▶ THE EXERCISE: Reproduce every item below word for word, keeping each line unchanged.
※ ※ ※
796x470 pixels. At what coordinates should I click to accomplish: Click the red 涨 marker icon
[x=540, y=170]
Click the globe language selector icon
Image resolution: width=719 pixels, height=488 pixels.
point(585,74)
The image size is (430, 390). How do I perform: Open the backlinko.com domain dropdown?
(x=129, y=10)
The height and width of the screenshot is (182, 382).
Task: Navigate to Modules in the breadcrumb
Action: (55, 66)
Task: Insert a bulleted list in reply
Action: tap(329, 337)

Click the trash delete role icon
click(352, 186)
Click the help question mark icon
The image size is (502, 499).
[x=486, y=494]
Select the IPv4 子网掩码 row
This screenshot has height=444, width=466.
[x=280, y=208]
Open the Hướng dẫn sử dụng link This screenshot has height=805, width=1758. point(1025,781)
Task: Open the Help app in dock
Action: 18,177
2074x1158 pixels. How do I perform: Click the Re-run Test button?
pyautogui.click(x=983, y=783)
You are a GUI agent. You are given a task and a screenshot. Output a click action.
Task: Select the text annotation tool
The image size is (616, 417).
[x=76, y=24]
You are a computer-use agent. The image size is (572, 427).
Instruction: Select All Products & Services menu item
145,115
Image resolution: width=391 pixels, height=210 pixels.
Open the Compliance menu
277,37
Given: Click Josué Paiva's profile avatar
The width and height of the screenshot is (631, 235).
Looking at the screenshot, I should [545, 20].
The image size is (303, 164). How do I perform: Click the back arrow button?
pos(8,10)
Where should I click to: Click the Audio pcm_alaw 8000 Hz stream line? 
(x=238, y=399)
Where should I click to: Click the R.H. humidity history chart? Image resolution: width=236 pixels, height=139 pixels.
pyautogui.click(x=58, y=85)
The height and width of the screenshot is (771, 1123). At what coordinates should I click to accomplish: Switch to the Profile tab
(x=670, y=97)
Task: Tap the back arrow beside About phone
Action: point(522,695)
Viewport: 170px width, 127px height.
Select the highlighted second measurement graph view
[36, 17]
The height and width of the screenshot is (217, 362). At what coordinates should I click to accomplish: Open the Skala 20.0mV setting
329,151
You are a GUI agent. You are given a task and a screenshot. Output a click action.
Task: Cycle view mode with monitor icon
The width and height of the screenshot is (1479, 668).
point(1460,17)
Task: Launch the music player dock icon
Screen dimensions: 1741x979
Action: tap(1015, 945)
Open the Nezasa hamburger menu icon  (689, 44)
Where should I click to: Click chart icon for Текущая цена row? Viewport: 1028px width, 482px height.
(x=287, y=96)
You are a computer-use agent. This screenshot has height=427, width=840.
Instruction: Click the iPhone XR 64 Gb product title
※ ※ ※
▶ SOLUTION FOR THIS TASK:
796x470 pixels. At what coordinates should I click to accomplish: Click the red 涨 marker icon
[x=540, y=170]
Click the globe language selector icon
Image resolution: width=719 pixels, height=488 pixels.
point(585,74)
The image size is (430, 390). How do I perform: Open the backlinko.com domain dropdown?
(x=129, y=10)
The height and width of the screenshot is (182, 382).
Task: Navigate to Modules in the breadcrumb
Action: (55, 66)
Task: Insert a bulleted list in reply
Action: tap(329, 337)

Click the trash delete role icon
click(352, 186)
Click the help question mark icon
The image size is (502, 499).
[x=486, y=494]
Select the IPv4 子网掩码 row
This screenshot has height=444, width=466.
[x=280, y=208]
Open the Hướng dẫn sử dụng link This screenshot has height=805, width=1758. point(1025,781)
Task: Open the Help app in dock
Action: 18,177
2074x1158 pixels. How do I perform: Click the Re-run Test button?
pyautogui.click(x=983, y=783)
You are a GUI agent. You are given a task and a screenshot. Output a click action.
Task: Select the text annotation tool
The image size is (616, 417).
[x=76, y=24]
You are a computer-use agent. The image size is (572, 427).
Instruction: Select All Products & Services menu item
145,115
Image resolution: width=391 pixels, height=210 pixels.
Open the Compliance menu
277,37
Given: Click Josué Paiva's profile avatar
The width and height of the screenshot is (631, 235).
Looking at the screenshot, I should [545, 20].
The image size is (303, 164). How do I perform: Click the back arrow button?
pos(8,10)
Where should I click to: Click the Audio pcm_alaw 8000 Hz stream line? 
(x=238, y=399)
Where should I click to: Click the R.H. humidity history chart? Image resolution: width=236 pixels, height=139 pixels.
pyautogui.click(x=58, y=85)
The height and width of the screenshot is (771, 1123). At what coordinates should I click to accomplish: Switch to the Profile tab
(x=670, y=97)
Task: Tap the back arrow beside About phone
Action: point(522,695)
Viewport: 170px width, 127px height.
Select the highlighted second measurement graph view
[36, 17]
The height and width of the screenshot is (217, 362). At what coordinates should I click to accomplish: Open the Skala 20.0mV setting
329,151
You are a GUI agent. You are given a task and a screenshot. Output a click action.
Task: Cycle view mode with monitor icon
The width and height of the screenshot is (1479, 668).
point(1460,17)
Task: Launch the music player dock icon
Screen dimensions: 1741x979
Action: tap(1015, 945)
Open the Nezasa hamburger menu icon  (689, 44)
Where should I click to: Click chart icon for Текущая цена row? Viewport: 1028px width, 482px height.
(x=287, y=96)
You are a computer-use agent. This screenshot has height=427, width=840.
Instruction: Click the iPhone XR 64 Gb product title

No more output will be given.